### Activity
How many lines of the data include the string "computer"? State the number and nothing else.

### Source material
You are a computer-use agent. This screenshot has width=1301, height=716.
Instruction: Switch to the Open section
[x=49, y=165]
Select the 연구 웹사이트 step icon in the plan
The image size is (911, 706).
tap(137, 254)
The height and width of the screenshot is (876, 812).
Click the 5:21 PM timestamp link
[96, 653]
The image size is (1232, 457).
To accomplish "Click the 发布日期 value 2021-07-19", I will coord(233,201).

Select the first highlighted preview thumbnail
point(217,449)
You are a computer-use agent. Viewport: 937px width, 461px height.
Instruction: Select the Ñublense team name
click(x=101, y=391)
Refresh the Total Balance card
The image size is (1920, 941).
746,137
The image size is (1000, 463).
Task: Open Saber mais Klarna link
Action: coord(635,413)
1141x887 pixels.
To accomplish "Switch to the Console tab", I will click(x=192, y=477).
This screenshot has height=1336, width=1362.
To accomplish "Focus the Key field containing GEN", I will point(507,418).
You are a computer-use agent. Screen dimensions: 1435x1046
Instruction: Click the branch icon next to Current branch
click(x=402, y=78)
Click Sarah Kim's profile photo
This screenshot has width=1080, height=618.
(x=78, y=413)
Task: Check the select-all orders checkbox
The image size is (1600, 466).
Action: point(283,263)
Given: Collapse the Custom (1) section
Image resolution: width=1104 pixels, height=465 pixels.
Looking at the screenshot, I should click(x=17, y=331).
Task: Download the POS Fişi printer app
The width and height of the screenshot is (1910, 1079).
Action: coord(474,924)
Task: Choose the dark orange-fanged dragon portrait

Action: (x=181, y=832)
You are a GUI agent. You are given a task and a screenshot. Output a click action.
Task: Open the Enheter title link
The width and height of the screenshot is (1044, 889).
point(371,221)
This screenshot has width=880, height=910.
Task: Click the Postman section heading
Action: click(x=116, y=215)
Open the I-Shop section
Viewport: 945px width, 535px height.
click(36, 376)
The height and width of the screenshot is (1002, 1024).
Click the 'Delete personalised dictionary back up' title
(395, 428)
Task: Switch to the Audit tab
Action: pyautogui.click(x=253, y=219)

### Exercise answer
3